When you have done this, the total is known as the Dividend Per Share or DPS.
This dividend per share represents the dividend income received by the shareholder in the last year for each share that they own.
Dividend Yield Formula
Having calculated the dividend per share or obtained it from the company’s financial figures, the next step is even easier.
To calculate the dividend yield, all you have to do is divide the share price by the dividend per share figure and write it as a percentage:
Dividend Yield % = ( Share Price ÷ DPS ) x 100%
When you do this, just make sure that you have the share price and DPS figures measured in the same units.
Yes, you might think this is a bit rudimentary but it is surprising how easy it is to get this wrong, especially if you are rushing!
So take your time and make sure that if the share price is in dollars, then the DPS is also in dollars and not cents, pounds, pence or any other currency.
If you are in the UK, then share prices will usually be quoted in pence and DPS figures will also be provided in pence but not always!
It is increasingly common these days for stocks traded on the UK stock market to pay their dividends in US dollars, especially for gambling, oil or mining companies, for example, so beware.
Not all companies traded on the stock market pay dividends to their shareholders.
The ones that do are known as income shares, dividend shares, income stocks or dividend stocks.
The majority of dividend stocks have a yield of around the 2% or 3% area.
These companies are balancing the need to pay a dividend to shareholders with the need to invest in longer term growth of the company.
The ability of a company to pay dividends also depends on the ability of the company to generate cash as distinct from making a profit.
[Note that cash and profits are not the same thing but the subject is too big to go into now]

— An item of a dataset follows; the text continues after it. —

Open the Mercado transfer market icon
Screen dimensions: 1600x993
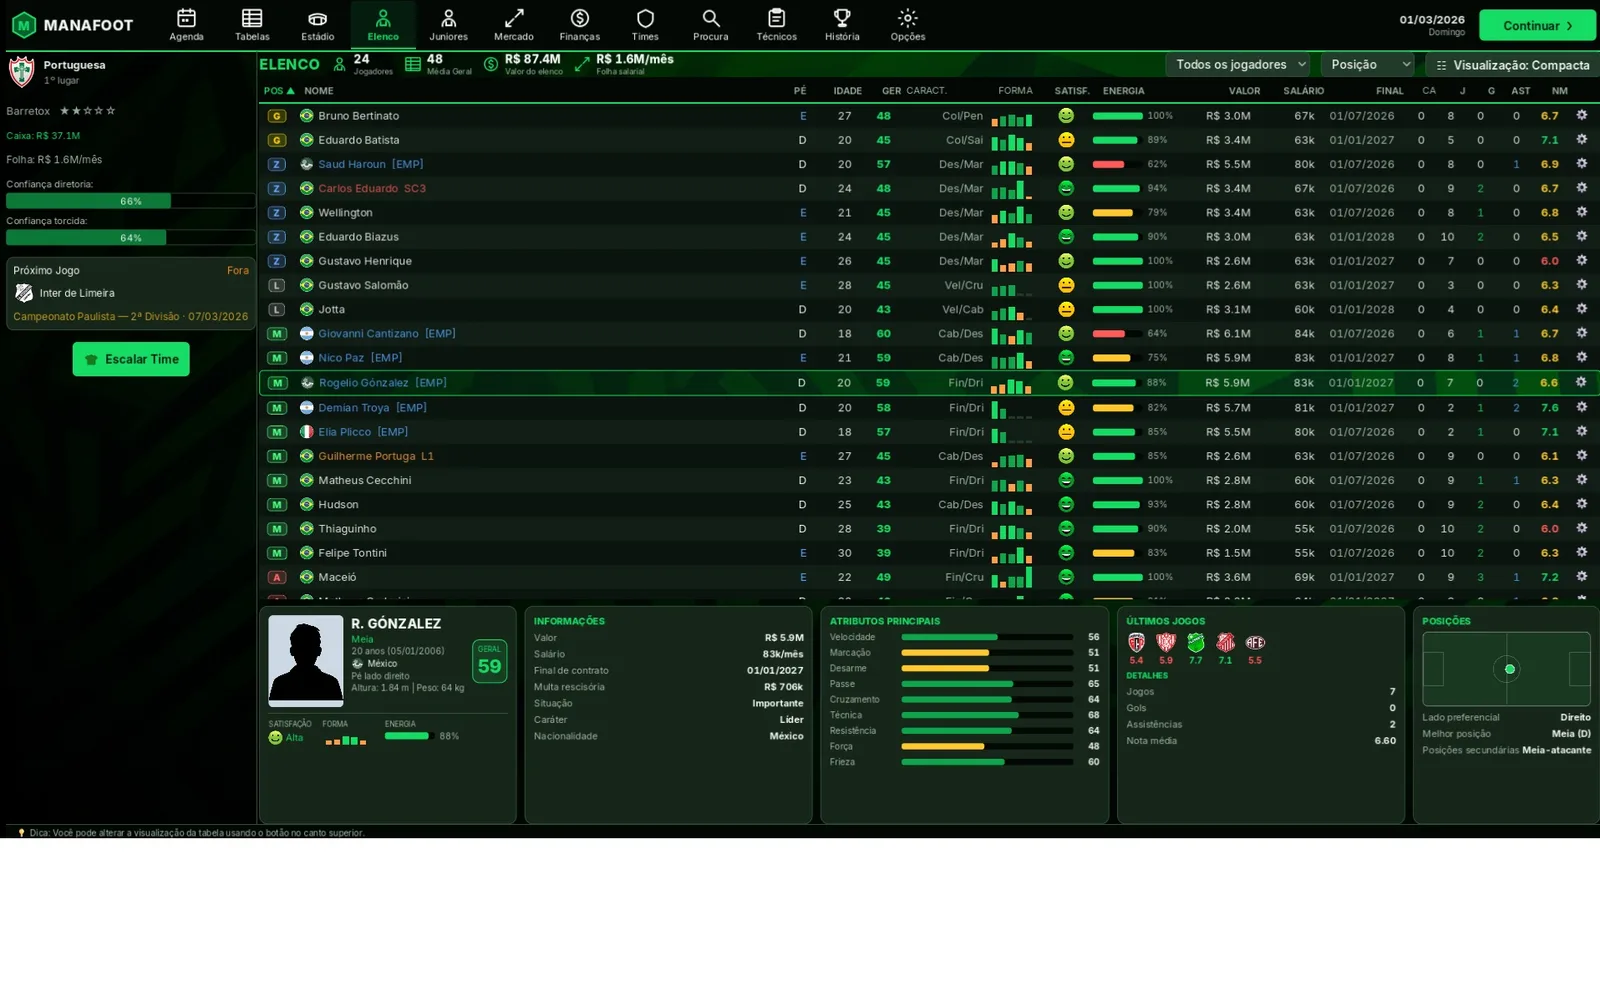[513, 19]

Some companies though produce more cash than they need to sustain and grow their business.
Also, some very large blue chip businesses have reached a happy medium where they can continue to grow at a steady controlled rate while paying out a relatively large dividend each year.
High Dividend Stocks
These companies have dividend yields that are above average and are known as High Dividend Stocks.
In the UK, dividend yields are particularly high at the moment, around the 6% to 8%+ mark, for FTSE 100 blue chip shares such as Aviva, RSA Insurance, GlaxoSmithKline, AstraZeneca and National Grid.

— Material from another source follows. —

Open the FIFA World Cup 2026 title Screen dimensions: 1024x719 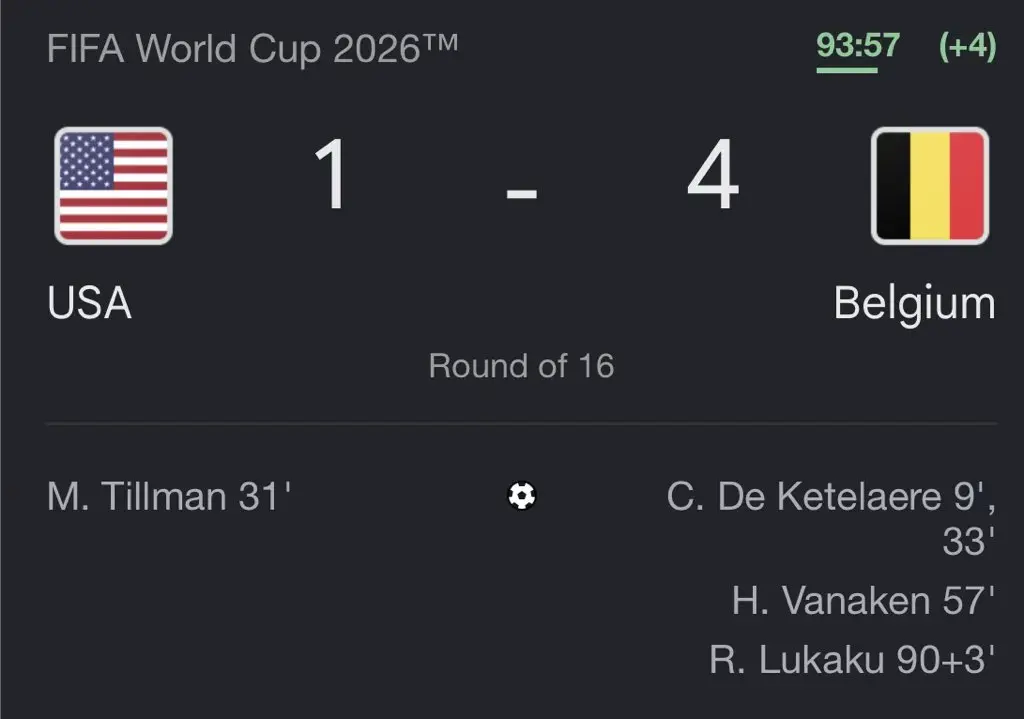[x=252, y=49]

In the USA, dividend yields tend to be lower than in the UK but are still around the 4% to 5% mark for pharmaceutical stocks like Pfizer.
The thing you will need to be weary of though is that you may also find some stocks with ridiculously large dividend yields which are not what we want.
I’m talking now about shares with a dividend yield above 10%, say.
If you find one of these, the first thing you should do is to check its share price history for the last few months.
The chances are that the company is in trouble and its share price has fallen dramatically since it last paid a dividend.
It is also reasonable to expect that the company will be cutting its dividend soon to preserve its cash.
This will of course reduce its dividend yield but for the moment, the DPS figure being reported is for the last year’s results which are now out of date.
So when calculating a dividend yield or using it to pick high dividend stocks, make sure you are comfortable with the other information for the company too.